Side-Quest: Uncovering and Reporting a Nasty Bug
During one of the runs, SnarkSentinel found a critical bug in an out-of-scope dependency of the project we had been reviewing. (The nice thing about SnarkSentinel is that it will even inspect the transitive dependencies of a project.) More specifically, SnarkSentinel found a bug in the PSE binary Merkle root library.
The library can be used to compute the Merkle root of a binary Merkle tree, given a leaf
, a list of siblings
and an array of indices
.
This indices
array is supposed to be composed of 0
and 1
values, but the tool found that nowhere in the circuit were the indices actually enforced to be booleans, and thus could be any field element.

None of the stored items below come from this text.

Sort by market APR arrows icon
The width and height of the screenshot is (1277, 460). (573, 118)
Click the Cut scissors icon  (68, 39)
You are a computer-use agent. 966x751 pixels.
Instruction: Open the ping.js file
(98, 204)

In the library’s implementation, the MultiMux1
template from circomlib is used to select which values to hash (given a bit selector) to produce the root of the hashing (via the Poseidon hash function) required by the Merkle tree:
var c[2][2] = [ [nodes[i], siblings[i]], [siblings[i], nodes[i]] ];
var childNodes[2] = MultiMux1(2)(c, indices[i]);
nodes[i + 1] <== Poseidon(2)(childNodes);
However, taking a look at the MultiMux1 template, we can see that it is just computing a linear combination of the two constants assuming that the given indices are already constrained to be 0
or 1
.
template MultiMux1(n) {
signal input c[n][2]; // Constants
signal input s; // Selector
signal output out[n];
for (var i=0; i<n; i++) {
out[i] <== (c[i][1] - c[i][0])*s + c[i][0];
}
}
With a bit of algebra, anyone can find an index value and a sibling such that the output of the MultiMux1
template is equivalent to some honest pair of leaves.

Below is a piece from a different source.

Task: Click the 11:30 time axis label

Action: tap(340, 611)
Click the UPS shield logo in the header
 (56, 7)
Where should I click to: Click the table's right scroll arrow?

In other words, an attacker could craft malicious inputs such that any leaf
could be proven to be part of the Merkle tree, even if it was not.

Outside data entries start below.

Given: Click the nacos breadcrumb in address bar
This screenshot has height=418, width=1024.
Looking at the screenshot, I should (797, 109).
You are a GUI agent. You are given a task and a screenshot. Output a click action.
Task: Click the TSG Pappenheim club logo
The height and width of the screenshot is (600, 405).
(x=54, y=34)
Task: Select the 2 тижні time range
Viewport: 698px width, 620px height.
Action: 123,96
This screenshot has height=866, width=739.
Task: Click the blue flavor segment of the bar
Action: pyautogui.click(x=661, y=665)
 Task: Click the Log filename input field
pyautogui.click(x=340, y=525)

The tool was not able to correctly assess the impact of this bug, and it did not flag it immediately as critical. However, it gave us enough details to point us in the right direction and allowed us to confirm it quickly. This is a good example of how AI can help to enhance human auditing, as it can point out areas of code that are worth investigating, even if it does not find the bugs themselves.
After we discovered the bug, we immediately reached out to PSE, who were already aware of the issue and fixed it in the v2.0.0
release of the library.
What’s Next for AI Audits
It’s hard to predict what’s going to happen next. We know that AI is getting better and better, but we are also starting to understand its limitations. At the moment, AI is only good at things humans are good at, and the more niche something is the harder it is to get good results from it.
In the current state, AI is most likely not going to replace us for serious audits that involve advanced cryptography applications. But there is no doubt that it will for low-stake audits (e.g. some webapps) and for well-understood domains (e.g. smart contracts). We think a lot of consulting shops will shrink or die. Interestingly, bug bounties are mostly going to become AI reporting bugs to AI agents triaging them, if they’re not already.
Another interesting question we’re asking ourselves is “are we going to be more secure or less secure in general?” It seems to us that finding and exploiting bugs is going to be even easier with AI, potentially allowing less technical people (so-called script kiddies) to become much more dangerous. At the same time developers (if they don’t get replaced either) will get access to the same tools, and will be able to secure their applications much more efficiently.
In any case, one thing’s clear, we are getting more and more dangerous as auditors too.